Coates (2)

E sempre in un libro che si chiama Una lotta meravigliosa, del 2008, Ta-Nehisi Paul Coates racconta un episodio di quando era giovane e andava a scuola a Mondawmin, un quartiere di Baltimora, e che dice così:

[…] Con questi pensieri che mi frullavano per la testa entrai in classe, sperando di uscirne il prima possibile, magari con una scusa. Invece di sedermi al mio posto come tutti gli altri, rimasi in piedi vicino alla porta con un amico a dire stupidaggini. L’insegnante mi chiese di sedermi più volte, finché a un certo punto perse la pazienza e mi rimproverò davanti a tutti. Non ricordo le parole esatte, ma aveva alzato la voce, e non potevo fargliela passare liscia.

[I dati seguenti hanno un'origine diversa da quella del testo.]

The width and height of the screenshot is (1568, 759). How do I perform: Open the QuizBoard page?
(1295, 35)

Gli afferrai la faccia con forza e gli dissi: «Non urlarmi mai più addosso. Mai. Chiaro?»
Mi ordinò con calma di uscire, poi chiamò la vigilanza. Ero così sovraeccitato dall’ego e dall’idea di me stesso in pubblico che mi misi a urlare anche contro il sorvegliante, così alla fine mi mise le manette e mi portò nel suo ufficio per stilare un rapporto. Fui sospeso con effetto immediato e la minaccia incombente dell’espulsione. Mi dissero di non tornare se non accompagnato da un genitore. Presi il 33 da solo, e mentre tornavo a casa mi resi conto di quello che avevo combinato. Mi ero sempre defilato, ma adesso ero stufo. Quella era la mia affermazione di rispetto, dei confini da non superare. Ma ci sarebbe stato un prezzo da pagare, e mio padre era il mercante che l’avrebbe stabilito. Mi aspettava sulla porta, come al solito a casa nei momenti peggiori. Era con mia madre e Jovett, con un mezzo sorriso di stupore e collera insieme stampato sulla faccia. Quando Jovett lasciò la stanza il primo colpo si abbatté su di me con una forza tale da sbattermi a terra.
Mia madre si mise in mezzo: «Paul! Paul!»

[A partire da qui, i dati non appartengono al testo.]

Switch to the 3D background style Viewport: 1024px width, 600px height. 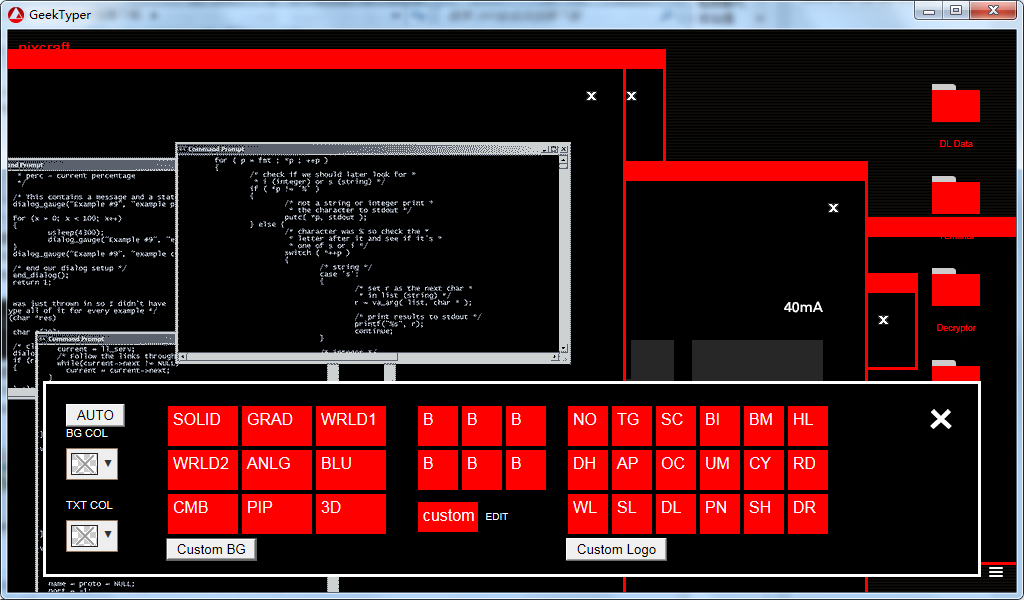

Lui la spinse via: «Donna, lasciami stare».
Da lì cominciò a darmele con una forza sovrumana, con la potenza trasmessa di generazione in generazione da madri e padri che cercano di proteggere i figli dalla frusta del padrone, dal linciaggio, dall’impiccagione, dagli sceriffi grassi pronti a darti fuoco. Mio padre me le dava con la forza di un’armata di schiavi in rivolta, come se avesse paura che il mondo lo stesse mettendo all’angolo, come se dovesse salvarmi la vita. Mentre ero in camera mia a piangere tutte le mie lacrime i miei tennero una breve consultazione in cucina. C’era solo una cosa da dire: «Cheryl, preferisci che lo faccia io o la polizia?»

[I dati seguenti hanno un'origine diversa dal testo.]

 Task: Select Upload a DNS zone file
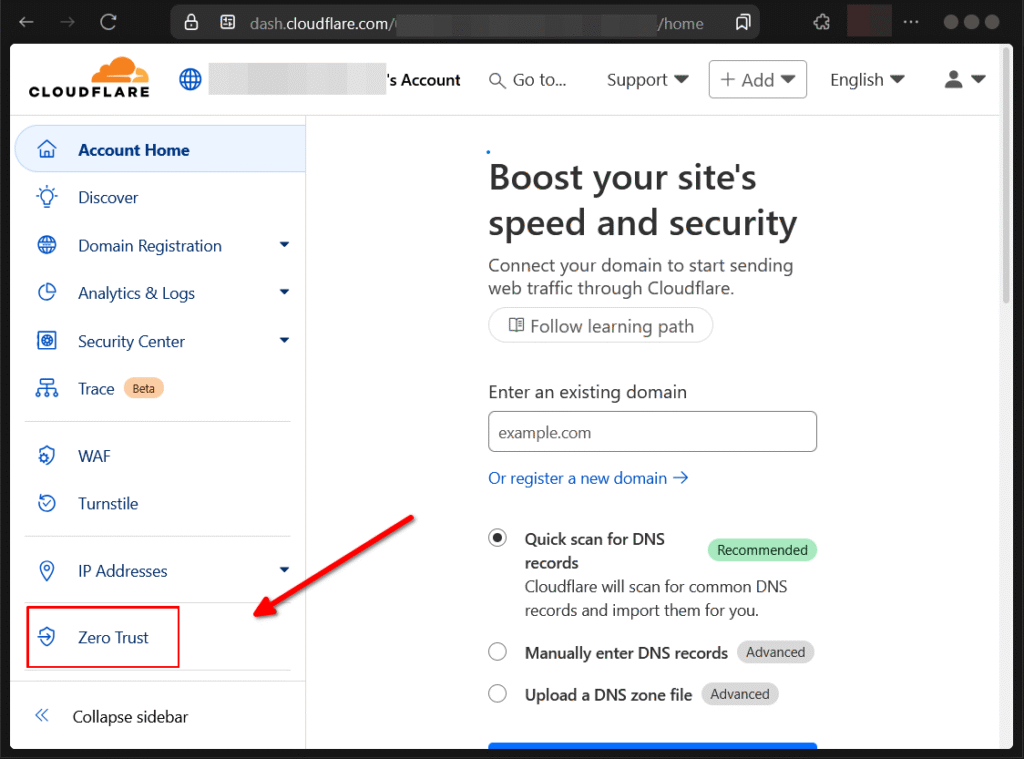[x=497, y=693]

Più tardi parlai con mia madre, seduti in cucina. Cercò di spiegarmi cosa sentiva, ma si mise a piangere quasi subito. Sapeva che non mi rendevo conto di quanto fossi vicino all’abisso, con che facilità ragazzi come me venivano cancellati dalla faccia della Terra senza ragione, in modi assurdi. Un attimo prima sei lì a lanciare palle di neve sui taxi che passano, a scherzare davanti a un 7-Eleven o a correre per la strada, e subito dopo eccoti circondato da poliziotti in posizione da tiro, pronti a sparare al minimo movimento. Per tutta la vita sarebbe stato lo stesso, sempre a un passo dall’essere ammazzato, sempre con un coltello puntato alla gola.